In late 1966, he was working for the Muntz company as associate director of the company's Music Department.

===1970s to 2000s===
Michel had worked with Sun Ra. He set up a meeting between Sun Ra, Sun Ra, Alton Abraham who was Ra's manager and ABC, the parent company of the Impulse! label. The result was a licensing agreement for past and future recordings on the El Saturn label to be distributed via Impulse! and ABC. This happened in 1972. Michel and Abraham produced the Astro Black album which was released in 1973.

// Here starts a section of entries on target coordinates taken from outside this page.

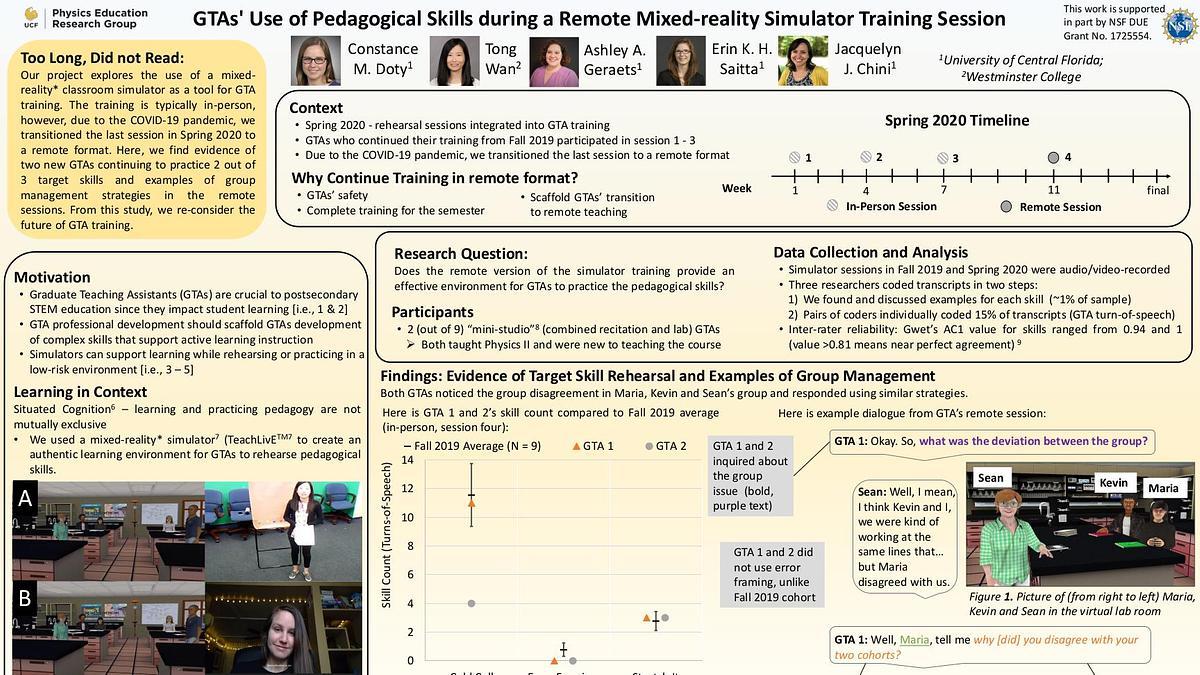Select Jacquelyn J. Chini's headshot
This screenshot has width=1200, height=675.
(802, 61)
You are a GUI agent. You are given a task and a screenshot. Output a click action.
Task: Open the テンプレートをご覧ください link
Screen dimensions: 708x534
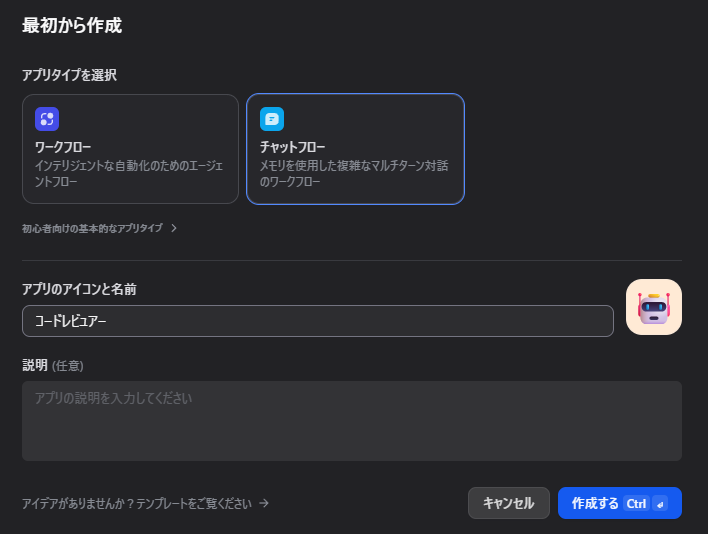click(138, 504)
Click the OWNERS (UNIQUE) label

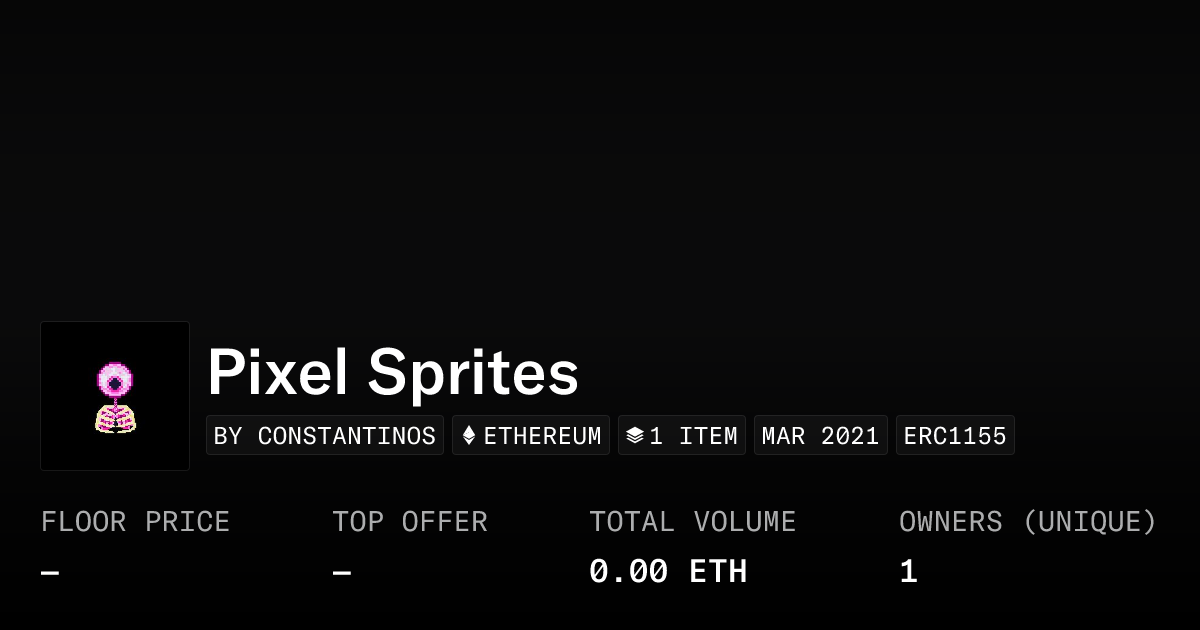(x=1027, y=522)
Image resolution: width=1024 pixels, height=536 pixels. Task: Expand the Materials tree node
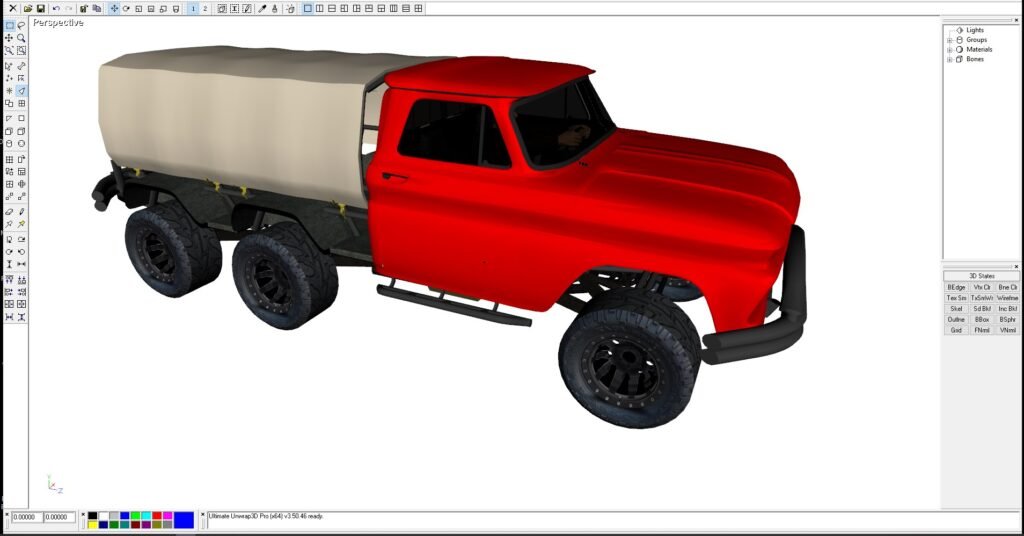pos(949,49)
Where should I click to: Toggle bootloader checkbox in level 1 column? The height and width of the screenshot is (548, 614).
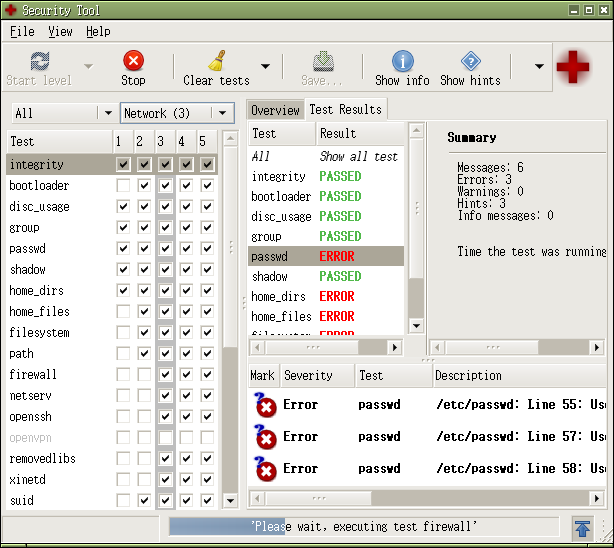click(x=122, y=186)
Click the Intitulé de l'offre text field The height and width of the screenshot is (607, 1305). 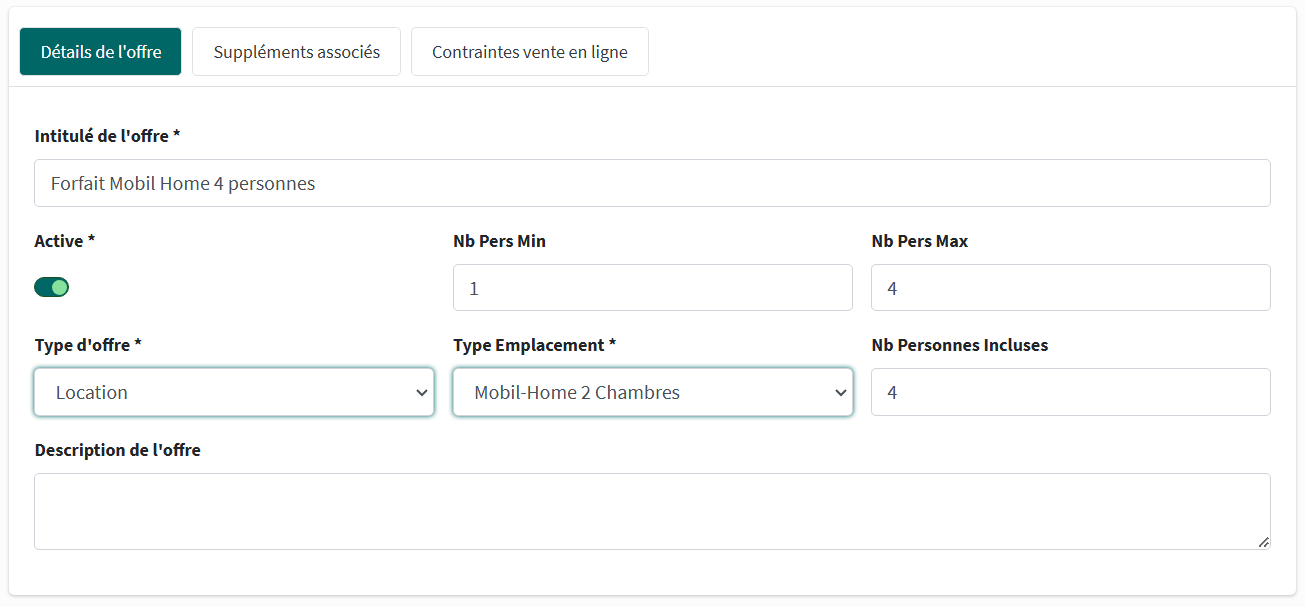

Michel produced the recordings for Robb Kunkel's Abyss album. The sessions took place at The Village Recorder in Los Angeles, in April, June and October 1972. The album was released on Tumbleweed Records Inc. in 1973. Michel also produced John Lee Hooker's Free Beer and Chicken album. It was recorded on 14 May 1974 and released later that year.

Michel produced Keith Jarrett's Back Hand album which was released in 1975. It was reviewed in the 1 November issue of Cash Box. It received a positive review with the tracks, "Backhand", "Vapallia", and "Kuum" being singled out for mention.

Michel produced the Quiet Fire album for Roy Haynes which was recorded in July 1977.

He produced Art Pepper's Today album which was released in 1979.